Some answers to that question were given by a MB delegation to Washington recently, sent to reassure Americans about their intentions. The Project on Middle East Democracy has a good summary of the visit here and at my colleague Steven Cook’s CFR blog there is a good summary of the views of Khairat al-Shater, the MB’s candidate for Egypt’s presidency.

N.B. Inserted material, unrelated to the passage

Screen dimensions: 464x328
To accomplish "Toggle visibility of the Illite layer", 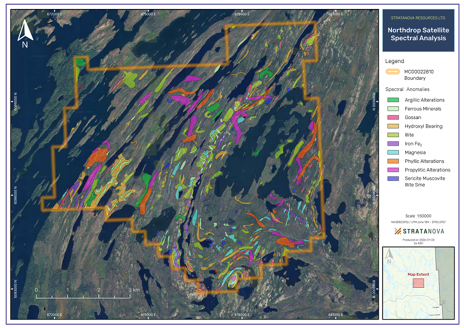I will pyautogui.click(x=393, y=134).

The MB’s decision to field a presidential candidate means it is now seeking political dominance in Egypt, as it has already become the largest party in the parliament. So it is worth looking at a lengthy speech al-Shater gave in April 2011 after his March 2011 release from prison, translated by the Egyptian Union of Liberal Youth and published by the Hudson Institute here.  Readers can judge for themselves, but I did not find it reassuring. Some key phrases:

the mission is clear: restoring Islam in its all-encompassing conception; Subjugating people to God; instituting the religion of God; the Islamization of life, empowering of God’s religion….Imam Al-Banna, may he rest in peace, through his understanding of the Prophet’s method (PBUH) and his way of instituting religion, outlined for us a number of stages or secondary objectives which, after their completion, eventually lead to the achievement of this overall mission. Thus we’ve learned [to start with] building the Muslim individual, the Muslim family, the Muslim society, the Islamic government, the global Islamic State and reaching the status of Ustathiya [eminence among nations] with that State. If all of these secondary objectives are completed, the overall mission is achieved, that is the Empowerment of God’s Religion….

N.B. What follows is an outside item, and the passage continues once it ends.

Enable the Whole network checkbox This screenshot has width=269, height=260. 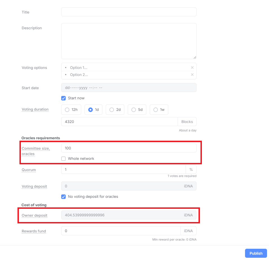tap(63, 159)
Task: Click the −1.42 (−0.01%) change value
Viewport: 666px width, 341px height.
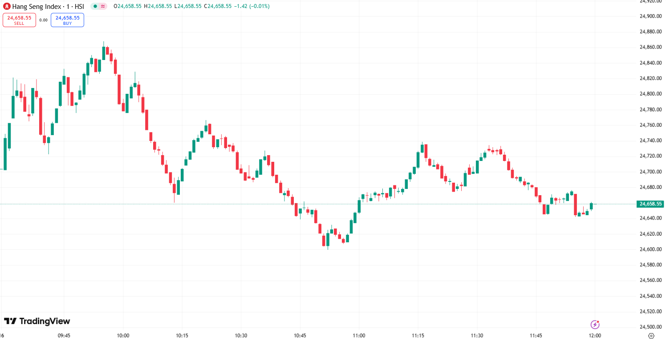Action: 251,6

He makes clear that the new Freedom and Justice Party he represents, and whose candidate he is, is a mere instrument of the MB:

The party, my brothers, as an instrument, means, or vessel, is not born of the Islamic idea, or of the Islamic experience, or of the Islamic model. Rather, it is one of the various products of Western civilization, the Western model…It is an instrument or a vessel for the deliberation of power in the political space, an instrument for [engaging in] the conflict for the sake of obtaining power.

And the MB requires obedience:

Imam Al-Banna in his memoirs warned of the pious unorganized man or he who always breaks ranks because the issue is not only one of individual piety, but rather with individual piety the issues connected to organizational developing must also be present.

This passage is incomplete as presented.